[rt] Apply migration context for incoming migrations

There is a race condition between an incoming resize and an update_available_resource periodic in the resource tracker. The race window starts when the resize_instance RPC finishes and ends when the finish_resize compute RPC finally applies the migration context on the instance. In the race window, if the update_available_resource periodic is run on the destination node, then it will see the instance as being tracked on this host as the instance.node is already pointing to the dest. But the instance.numa_topology still points to the source host topology as the migration context is not applied yet. This leads to CPU pinning error if the source topology does not fit to the dest topology. Also it stops the periodic task and leaves the tracker in an inconsistent state. The inconsistent state only cleanup up after the periodic is run outside of the race window. This patch applies the migration context temporarily to the specific instances during the periodic to keep resource accounting correct. Conflicts: on resource_tracker: changed 'MigrationList.get_in_progress_and_error' call back to 'MigrationList.get_in_progress_by_host_and_node', since this change was only added by 255b3f2f918843ca5dd9b99e109ecd2189b6b749, and is not present in stable/ussuri. Change-Id: Icaad155e22c9e2d86e464a0deb741c73f0dfb28a Closes-Bug: #1953359 Closes-Bug: #1952915 (cherry picked from commit 32c1044d86a8d02712c8e3abdf8b3e4cff234a9c) (cherry picked from commit 1235dc324ebc1c6ac6dc94da0f45ffffcc546d2c) (cherry picked from commit 5f2f283a75243d2e2629d3c5f7e5ef4b3994972d) (cherry picked from commit d54bd316b331d439a26a7318ca68cab5f6280ab2)

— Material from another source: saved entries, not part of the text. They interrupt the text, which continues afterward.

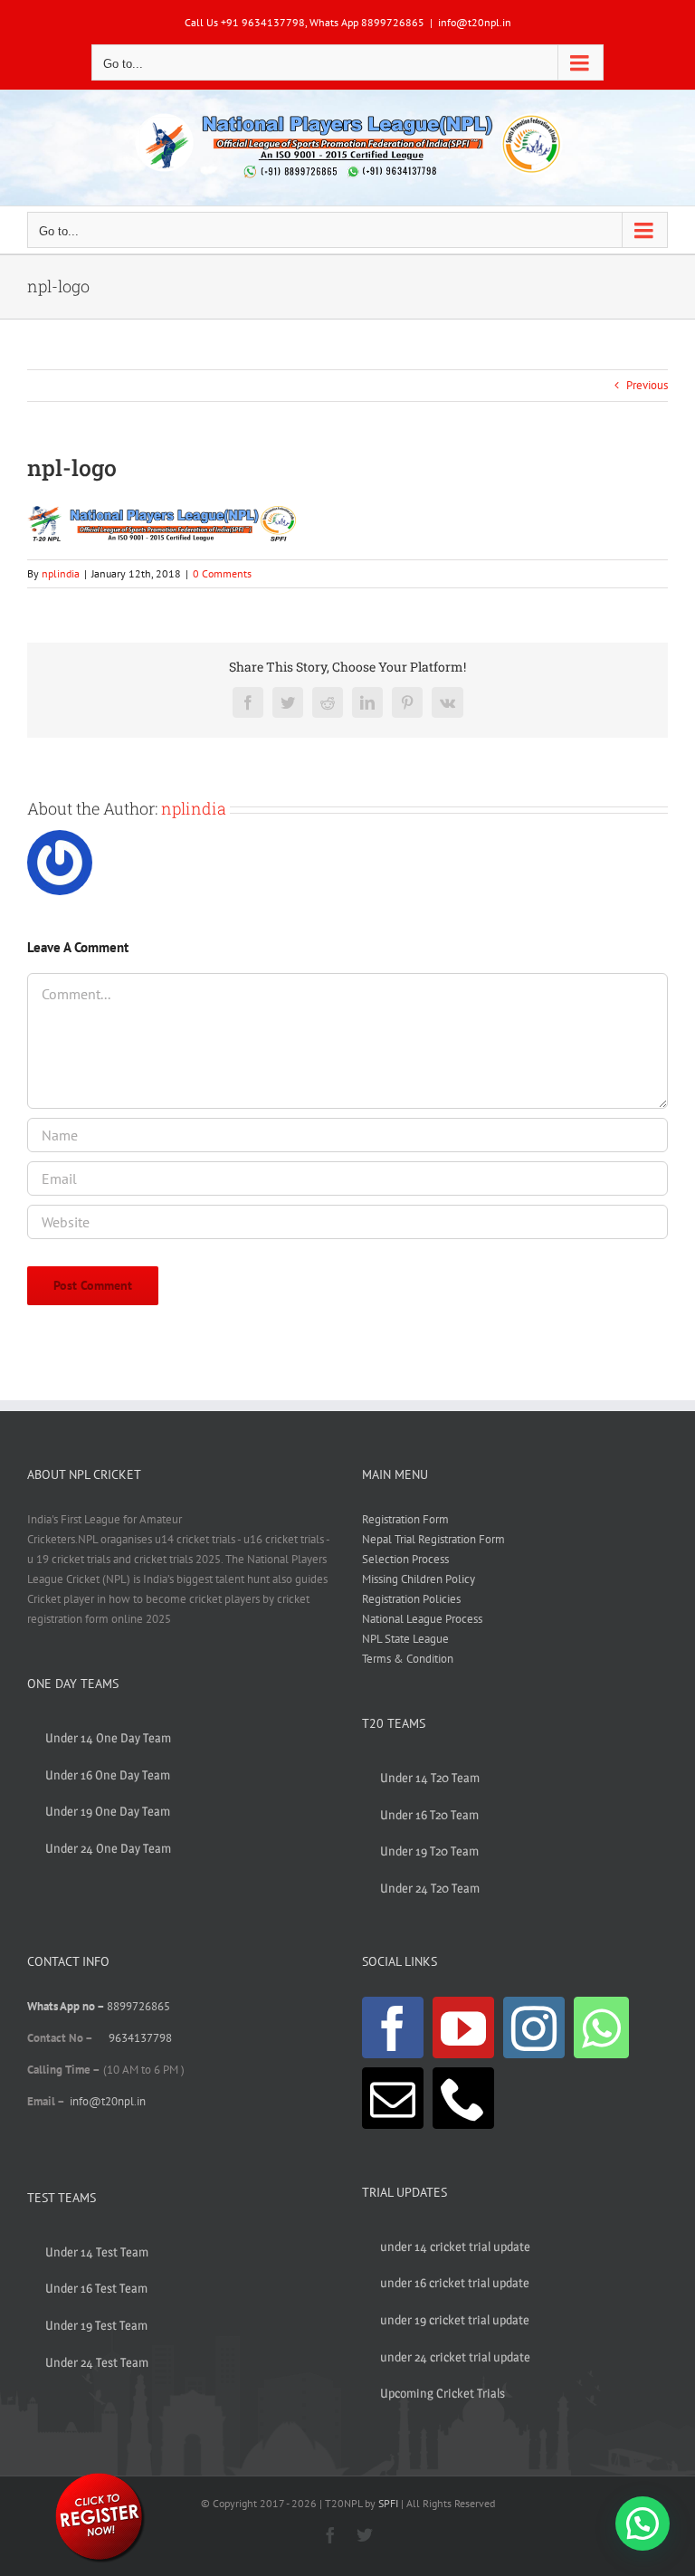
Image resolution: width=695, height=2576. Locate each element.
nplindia (61, 573)
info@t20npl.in (474, 22)
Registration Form (405, 1519)
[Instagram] (534, 2027)
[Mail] (393, 2098)
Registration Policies (411, 1599)
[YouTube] (463, 2027)
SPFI (388, 2503)
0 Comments (222, 573)
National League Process (422, 1619)
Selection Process (405, 1559)
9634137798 (140, 2038)
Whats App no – (67, 2006)
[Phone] (463, 2098)
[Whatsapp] (601, 2027)
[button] (642, 2523)
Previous (647, 385)
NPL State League (405, 1638)
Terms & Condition (407, 1658)
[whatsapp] (99, 2476)
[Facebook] (393, 2027)
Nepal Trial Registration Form (433, 1539)
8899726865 (138, 2006)
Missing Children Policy (418, 1579)
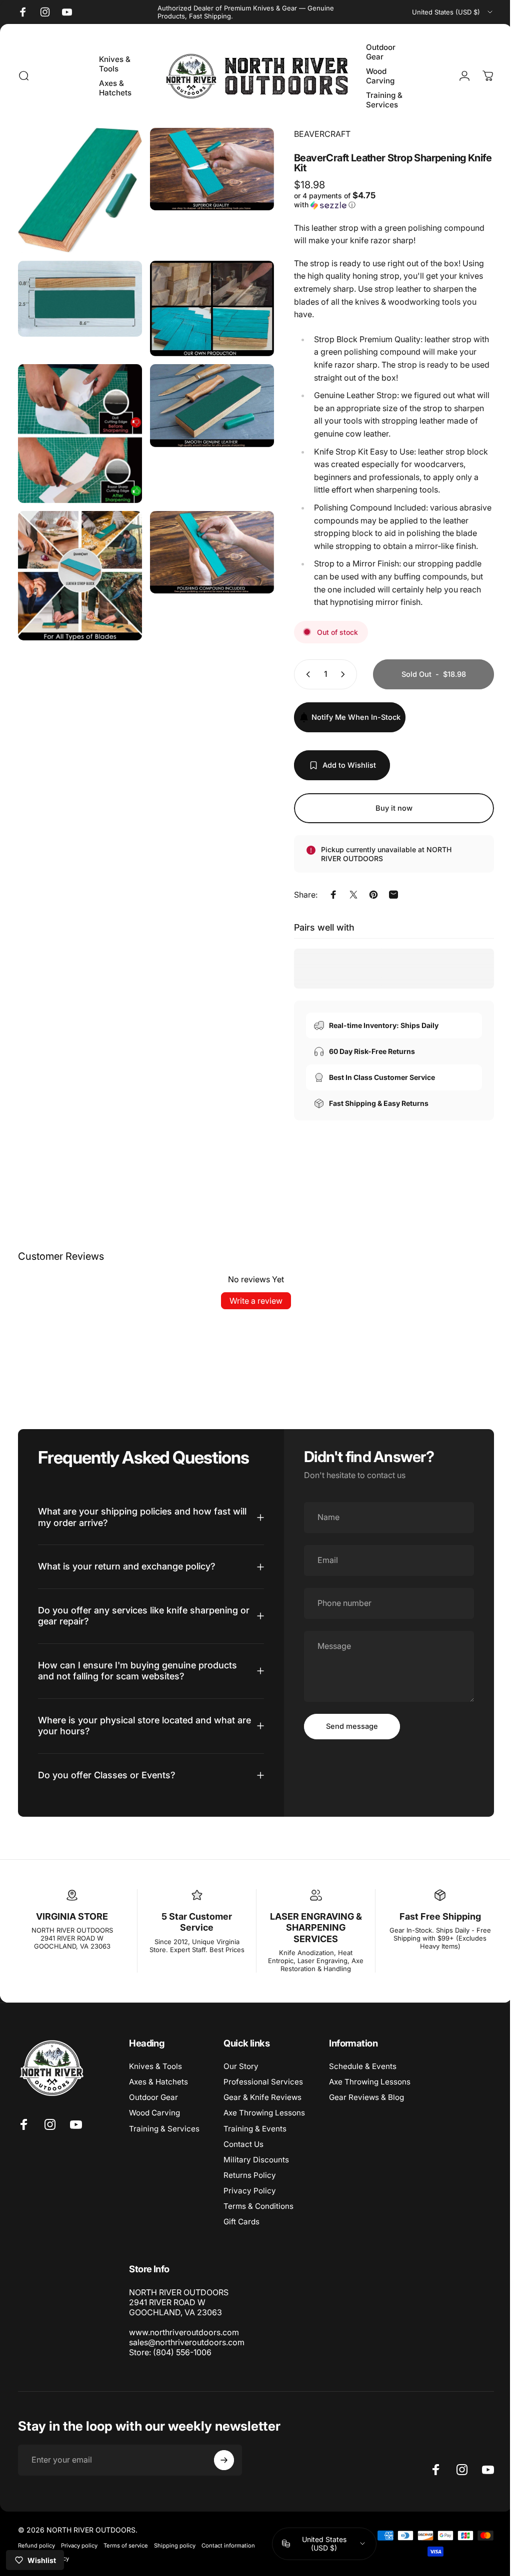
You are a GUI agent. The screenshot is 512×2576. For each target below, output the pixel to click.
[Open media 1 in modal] (78, 188)
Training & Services (164, 2128)
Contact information (228, 2545)
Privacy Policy (250, 2190)
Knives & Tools (155, 2066)
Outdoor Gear (153, 2097)
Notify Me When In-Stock (348, 717)
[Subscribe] (224, 2460)
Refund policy (36, 2545)
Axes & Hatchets (158, 2081)
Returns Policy (250, 2175)
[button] (335, 200)
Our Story (241, 2066)
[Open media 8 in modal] (206, 540)
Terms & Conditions (259, 2206)
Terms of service (126, 2545)
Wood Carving (154, 2112)
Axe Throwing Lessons (264, 2112)
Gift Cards (242, 2221)
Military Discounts (256, 2159)
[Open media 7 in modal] (78, 562)
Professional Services (263, 2081)
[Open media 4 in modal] (206, 303)
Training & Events (255, 2128)
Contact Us (244, 2144)
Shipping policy (175, 2545)
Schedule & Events (362, 2066)
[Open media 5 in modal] (78, 425)
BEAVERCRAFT (314, 134)
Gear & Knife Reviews (263, 2097)
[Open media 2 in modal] (206, 168)
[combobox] (453, 12)
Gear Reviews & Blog (366, 2097)
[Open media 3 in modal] (78, 293)
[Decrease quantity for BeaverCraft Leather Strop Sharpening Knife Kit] (298, 674)
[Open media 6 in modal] (206, 398)
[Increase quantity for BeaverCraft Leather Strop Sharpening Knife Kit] (337, 674)
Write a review (252, 1301)
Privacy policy (79, 2545)
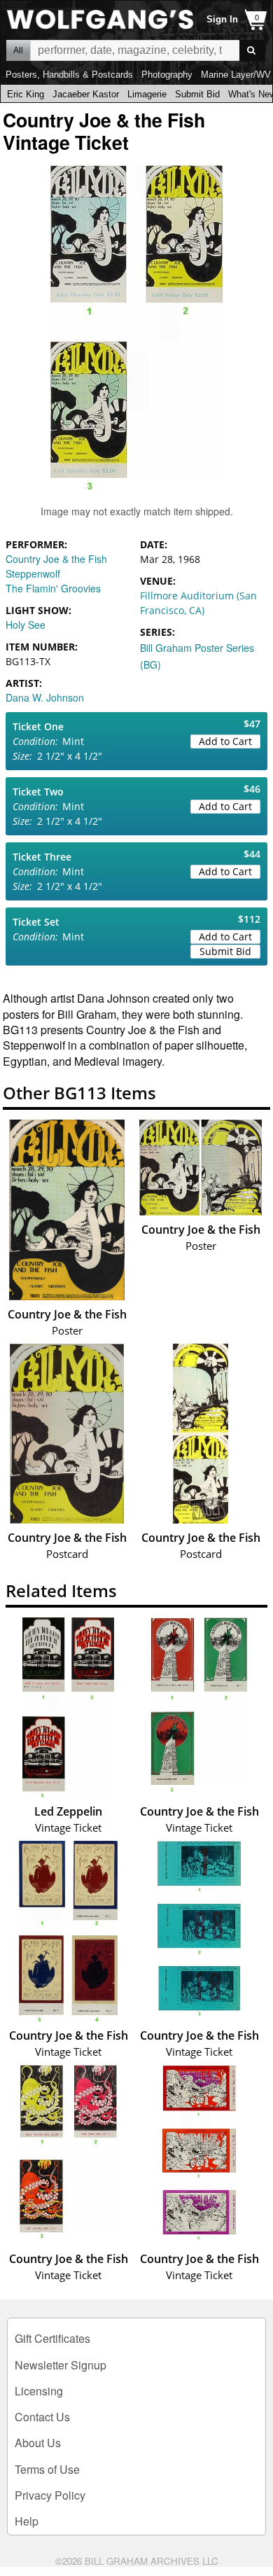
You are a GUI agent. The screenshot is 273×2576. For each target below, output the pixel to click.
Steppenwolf (33, 573)
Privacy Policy (50, 2495)
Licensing (39, 2391)
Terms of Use (47, 2469)
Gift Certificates (52, 2338)
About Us (38, 2443)
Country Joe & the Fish (56, 559)
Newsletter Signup (60, 2365)
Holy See (26, 625)
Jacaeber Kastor (85, 94)
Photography (166, 74)
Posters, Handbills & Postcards (69, 74)
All (18, 50)
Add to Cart (225, 741)
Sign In (222, 19)
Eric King (25, 94)
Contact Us (42, 2417)
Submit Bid (197, 94)
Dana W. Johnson (45, 697)
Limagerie (147, 94)
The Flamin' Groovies (53, 588)
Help (26, 2521)
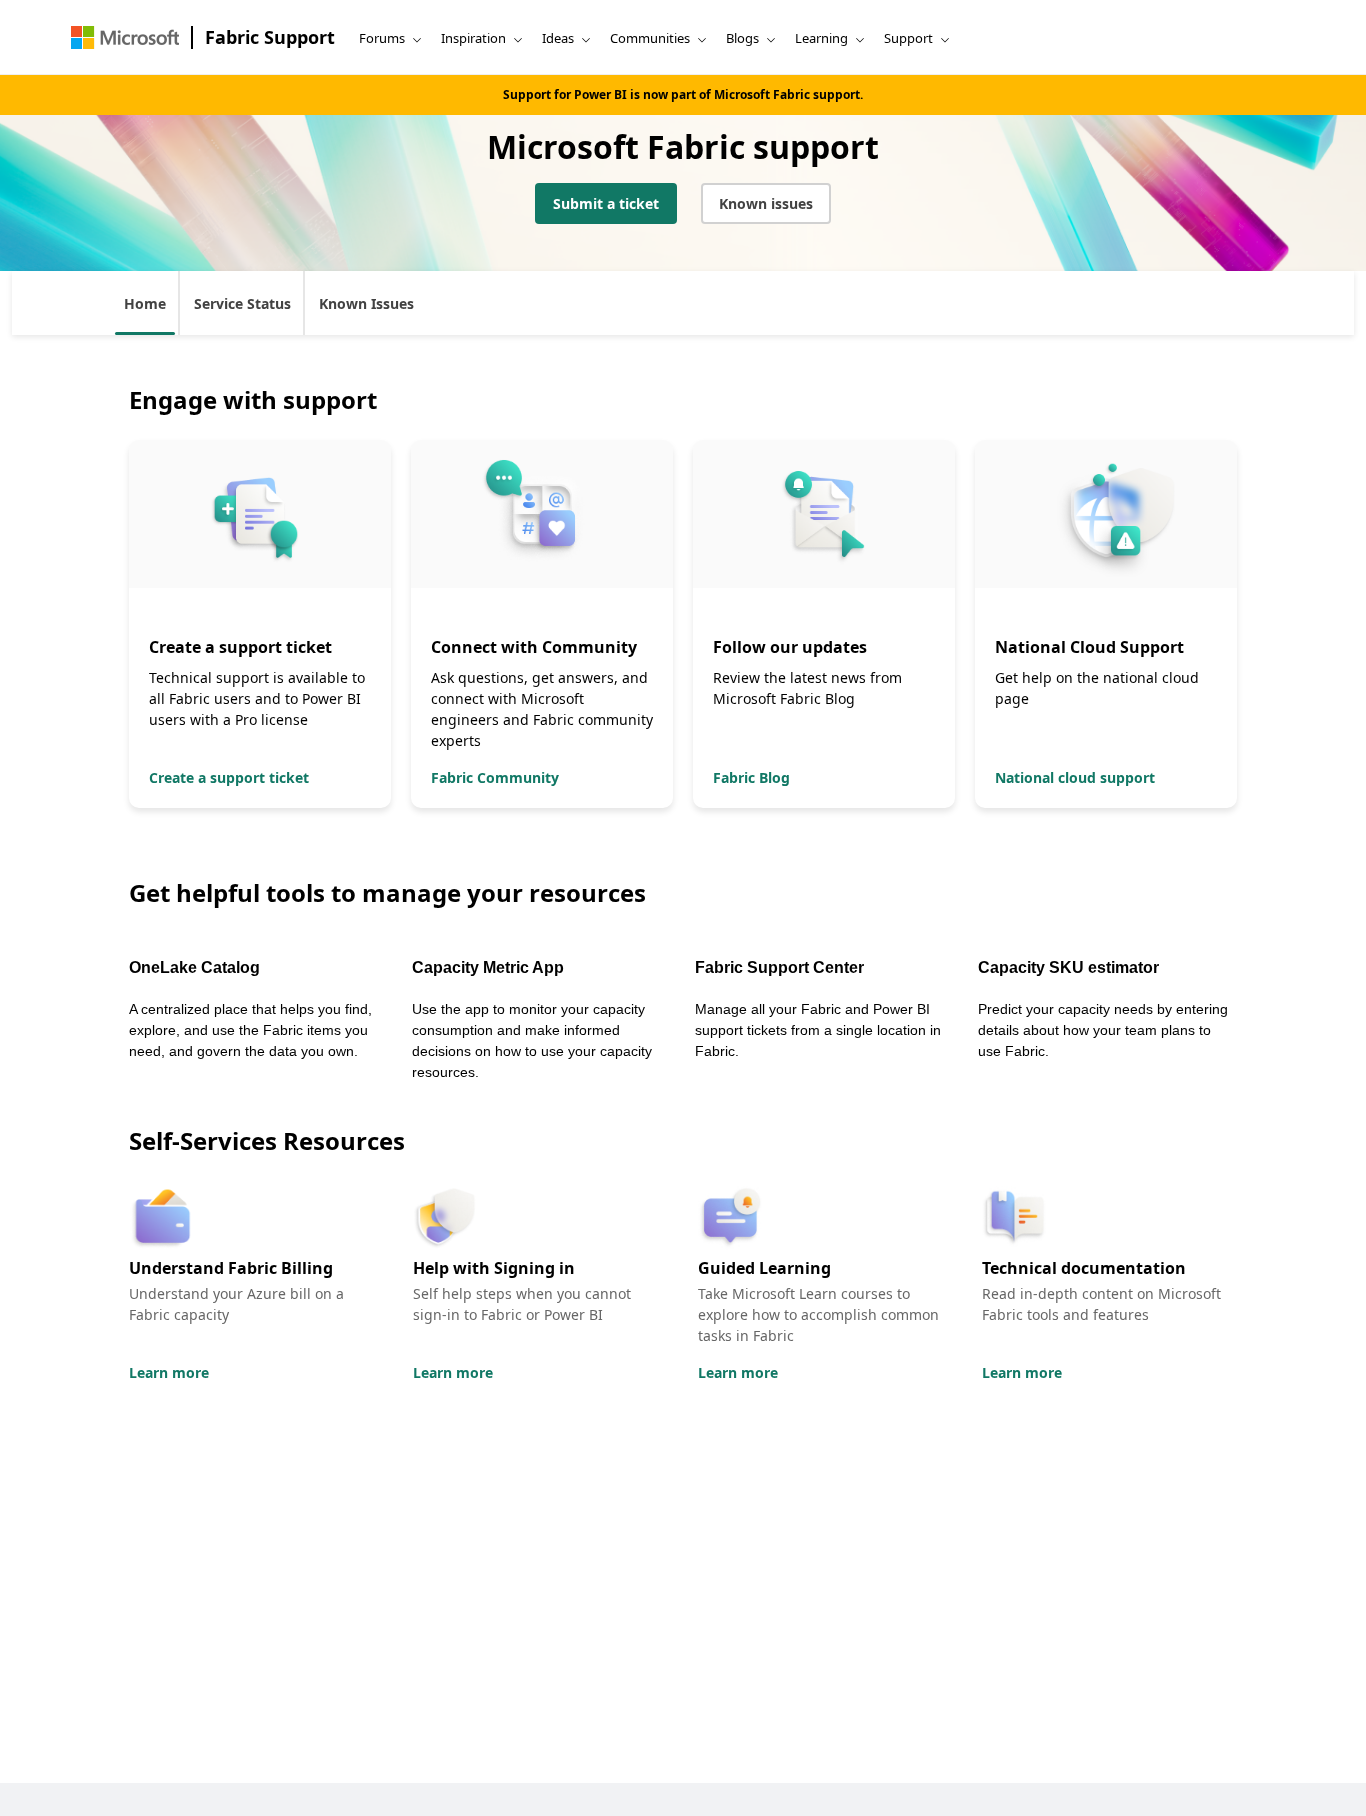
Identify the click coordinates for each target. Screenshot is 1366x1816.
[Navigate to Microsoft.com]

author: Balazs Gibizer <balazs.gibizer@est.tech> 2021-12-06 17:06:51 +0100
committer: Balazs Gibizer <gibi@redhat.com> 2022-04-25 17:42:58 +0200
commit: 1d0b7051da430ed00ae49901a32ec6af46c1a64e (patch)
tree: 86c30b5eb342d182db50ecdd67d7f3a4bda74e73
parent: 9b8e5cec303a621824366e1794665d6b849fefad (diff)
download: nova-1d0b7051da430ed00ae49901a32ec6af46c1a64e.tar.gz
2 files changed, 40 insertions, 24 deletions
diff --git a/nova/compute/resource_tracker.py b/nova/compute/resource_tracker.py
index a7658f218e..c12ada21e7 100644
--- a/nova/compute/resource_tracker.py
+++ b/nova/compute/resource_tracker.py
@@ -919,14 +919,41 @@ class ResourceTracker(object):
                             'flavor', 'migration_context',
                             'resources'])
 
-        # Now calculate usage based on instance utilization:
-        instance_by_uuid = self._update_usage_from_instances(
-            context, instances, nodename)
-
         # Grab all in-progress migrations:
         migrations = objects.MigrationList.get_in_progress_by_host_and_node(
                 context, self.host, nodename)
 
+        # Check for tracked instances with in-progress, incoming, but not
+        # finished migrations. For those instance the migration context
+        # is not applied yet (it will be during finish_resize when the
+        # migration goes to finished state). We need to manually and
+        # temporary apply the migration context here when the resource usage is
+        # updated. See bug 1953359 for more details.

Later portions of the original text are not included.